- **TASK REQUIREMENTS**: Which lines below contain "each"? Pull them out.

- **RECORDS SUPPLIED**:
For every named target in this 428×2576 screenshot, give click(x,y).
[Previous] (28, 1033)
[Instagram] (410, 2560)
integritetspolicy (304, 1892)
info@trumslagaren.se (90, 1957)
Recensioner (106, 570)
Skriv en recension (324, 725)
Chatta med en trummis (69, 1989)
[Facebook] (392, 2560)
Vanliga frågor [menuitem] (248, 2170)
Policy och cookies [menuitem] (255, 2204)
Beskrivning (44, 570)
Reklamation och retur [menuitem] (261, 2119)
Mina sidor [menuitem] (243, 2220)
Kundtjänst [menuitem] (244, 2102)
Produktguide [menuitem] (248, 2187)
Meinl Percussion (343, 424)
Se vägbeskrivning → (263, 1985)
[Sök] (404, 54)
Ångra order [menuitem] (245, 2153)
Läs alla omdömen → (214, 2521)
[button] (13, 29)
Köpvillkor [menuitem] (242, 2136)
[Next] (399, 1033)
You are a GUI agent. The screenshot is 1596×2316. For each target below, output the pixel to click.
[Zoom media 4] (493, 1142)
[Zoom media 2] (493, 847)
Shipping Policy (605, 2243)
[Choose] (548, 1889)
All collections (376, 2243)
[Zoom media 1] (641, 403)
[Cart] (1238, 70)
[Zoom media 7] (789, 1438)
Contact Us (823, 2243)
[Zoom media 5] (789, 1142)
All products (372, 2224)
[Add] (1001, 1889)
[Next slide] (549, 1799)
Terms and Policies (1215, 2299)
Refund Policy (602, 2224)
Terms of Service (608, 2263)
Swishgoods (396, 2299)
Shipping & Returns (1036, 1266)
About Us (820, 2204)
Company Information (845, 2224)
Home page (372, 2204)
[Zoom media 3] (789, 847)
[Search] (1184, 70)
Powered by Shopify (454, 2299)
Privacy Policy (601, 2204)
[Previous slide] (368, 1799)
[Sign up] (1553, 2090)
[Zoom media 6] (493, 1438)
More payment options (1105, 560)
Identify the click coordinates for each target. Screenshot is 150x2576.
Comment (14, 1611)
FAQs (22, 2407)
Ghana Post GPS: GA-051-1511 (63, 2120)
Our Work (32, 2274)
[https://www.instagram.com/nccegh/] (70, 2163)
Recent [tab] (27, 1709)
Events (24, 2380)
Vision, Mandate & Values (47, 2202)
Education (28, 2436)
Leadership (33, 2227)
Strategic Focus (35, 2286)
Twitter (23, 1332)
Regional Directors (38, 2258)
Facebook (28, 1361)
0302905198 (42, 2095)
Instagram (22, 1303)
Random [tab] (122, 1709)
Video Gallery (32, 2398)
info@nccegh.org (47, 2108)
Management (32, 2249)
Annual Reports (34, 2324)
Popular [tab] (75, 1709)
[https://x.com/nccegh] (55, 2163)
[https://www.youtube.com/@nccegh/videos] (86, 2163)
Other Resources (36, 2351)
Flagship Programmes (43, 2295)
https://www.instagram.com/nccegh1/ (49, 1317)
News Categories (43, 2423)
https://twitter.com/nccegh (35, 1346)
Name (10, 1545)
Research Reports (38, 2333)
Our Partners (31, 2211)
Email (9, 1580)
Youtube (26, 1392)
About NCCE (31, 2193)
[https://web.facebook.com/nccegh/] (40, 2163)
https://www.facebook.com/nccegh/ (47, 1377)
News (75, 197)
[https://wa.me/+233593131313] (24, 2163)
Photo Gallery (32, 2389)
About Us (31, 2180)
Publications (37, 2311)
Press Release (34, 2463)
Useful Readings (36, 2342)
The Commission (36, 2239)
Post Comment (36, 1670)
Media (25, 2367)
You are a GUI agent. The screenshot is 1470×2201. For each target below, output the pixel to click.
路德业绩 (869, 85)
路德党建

- **TASK OUTPUT**:
You are a GUI agent. The screenshot is 1596×2316. For each target below, output the pixel to click.
Identify the click coordinates for each target. Screenshot is 150x2576.
You are a GUI agent. The screenshot is 1470×2201. For each target below, output the pixel to click.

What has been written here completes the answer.